### PROBLEMS TO WORK ON
1. Answer these questions from the lesson on linear regression by gradient descent, one line each, marked (a), (b) and (c).
(a) What other term for deep learning does the lesson give?
(b) Which model parameters does Module 1 of the series find analytically?
(c) Who gave the 2019 SciPy Conference tutorial that the lesson is partly based on?
2. Continue the lesson on linear regression by gradient descent from its last sentence.

###### Content under Creative Commons Attribution license CC-BY 4.0, code under BSD 3-Clause License © 2021 Lorena A. Barba

# Linear regression by gradient descent

This module of _Engineering Computations_ takes a step-by-step approach to introduce you to the essential ideas of deep learning, an algorithmic technology that is taking the world by storm. 
It is at the core of the artificial intelligence boom, and we think every scientist and engineer should understand the basics, at least. 

Another term for deep learning is deep neural networks. 
In this module, you will learn how neural-network models are built, computationally. 
The inspiration for deep learning may have been how the brain works, but in practice what we have is a method to build models, using mostly linear algebra and a little bit of calculus. 
These models are not magical, or even "intelligent"—they are just about _optimization_, which every engineer knows about!

We start with the very basics of model-building: linear regression. 
In Module 1 of the _Engineering Computations_ series, we discuss [linear regression with real data](http://go.gwu.edu/engcomp1lesson5), and find the model parameters (slope and $y$-intercept) analytically. 
Let's forget about that for this lesson. 
The key concept here will be _gradient descent_. Start your ride here!

## Gradient descent

This lesson is partly based on a tutorial at the 2019 SciPy Conference by Eric Ma [1]. He begins his tutorial by presenting the idea of _gradient descent_ with a simple quadratic function: the question is how do we find this function's minimum?

### COLLECTED DATA
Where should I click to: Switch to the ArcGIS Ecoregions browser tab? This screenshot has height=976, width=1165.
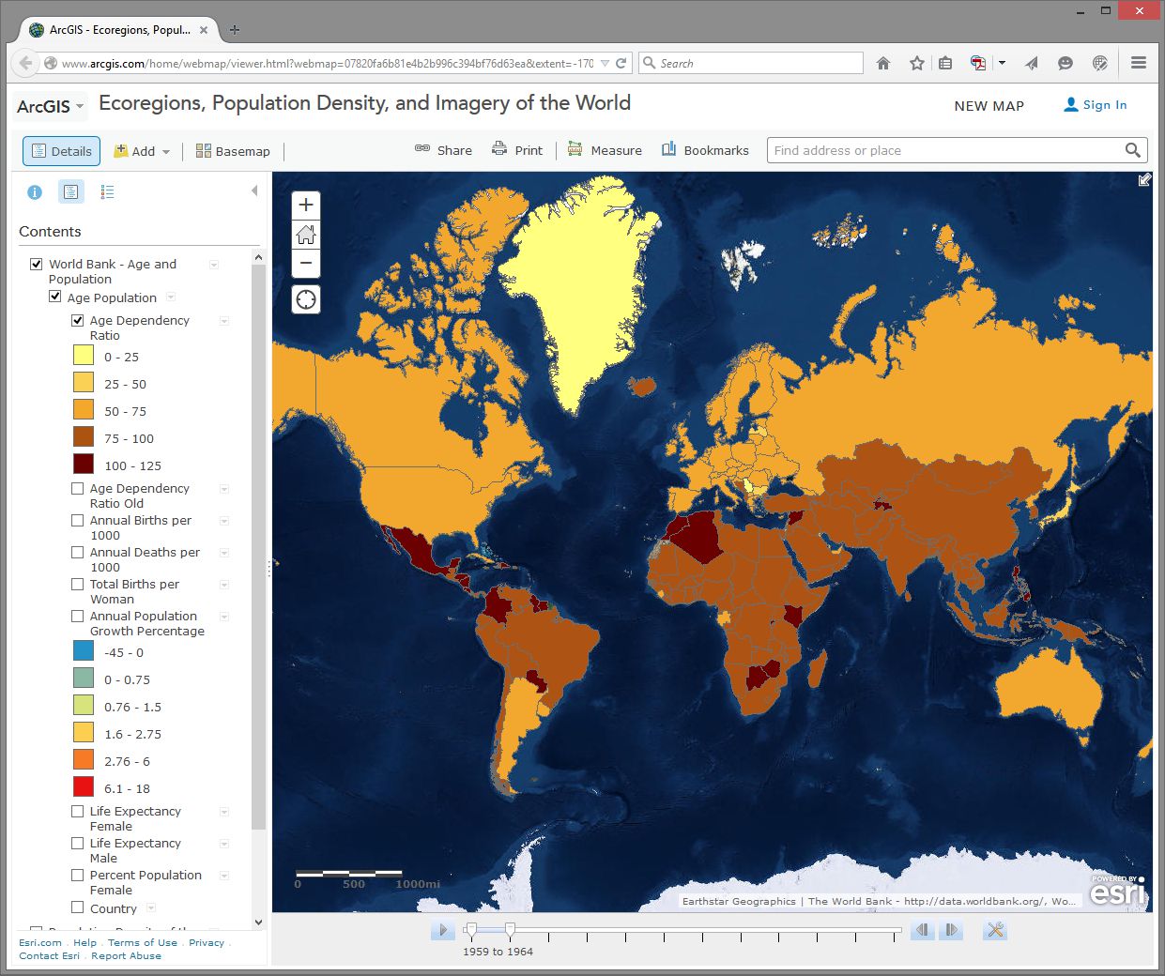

### RESPONSES
1.
(a) Deep neural networks.
(b) The slope and the $y$-intercept.
(c) Eric Ma.

2.
$$f(w) = w^2 +3w -5$$

We know from calculus that at the minimum, the derivative of the function is zero (the tangent to the function curve is horizontal), and the second derivative is positive (the curve slants _up_ on each side of the minimum). 
The analytical derivative of the function above is $f^\prime(w) = 2w + 3$ and the second derivative is $f^{\prime\prime}(w)=2>0$. Thus, we make $2w+3=0$ to find the minimum.

Let's play with this function using SymPy. We'll later use NumPy, and make plots with Matplotlib, so we load all the libraries in one place.

In [None]:
import sympy
import numpy

from matplotlib import pyplot
%matplotlib inline

We run this SymPy method to get beautiful typeset symbols and equations (in the Jupyter notebook, it will use [MathJax](https://en.wikipedia.org/wiki/MathJax) by default): 

In [None]:
sympy.init_printing()

Now we'll define the Python variable `w` to be a SymPy symbol, and create the expression `f` to match the mathematical function above, and plot it.

In [None]:
w = sympy.Symbol('w', real=True)

f = w**2 + 3*w - 5
f

In [None]:
sympy.plotting.plot(f);

A neat parabola. We can see from the plot that the minimum of $f(w)$ is reached somewhere betweetn $w=-2.5$ and $w=0$. SymPy can tell us the derivative, and the value where it is zero:

In [None]:
fprime = f.diff(w)
fprime

In [None]:
sympy.solve(fprime, w)

That looks about right: $-3/2$ or $-1.5$. The idea in gradient descent is to find the value of $w$ at the function minimum by starting with an initial guess, then iteratively taking small steps down the slope of the function, i.e., in the negative gradient direction. 
To illustrate the process, we turn the symbolic expression `fprime` into a Python function that we can call, and use it in a simple loop taking small steps:

In [None]:
fpnum = sympy.lambdify(w, fprime)
type(fpnum)

Yep. We got a Python function with the `sympy.lambdify()` method. Now, you can pick any starting guess, say $w=10$, and advance in a loop taking steps of size $0.01$:

In [None]:
w = 10.0   # starting guess for the min

for i in range(1000):
    w = w - fpnum(w)*0.01 # with 0.01 the step size

print(w)

That gave a result very close to the true value $-1.5$, and all we needed was a function for the derivative of $f(w)$. This is how you find the argument of the minimum of a function iteratively.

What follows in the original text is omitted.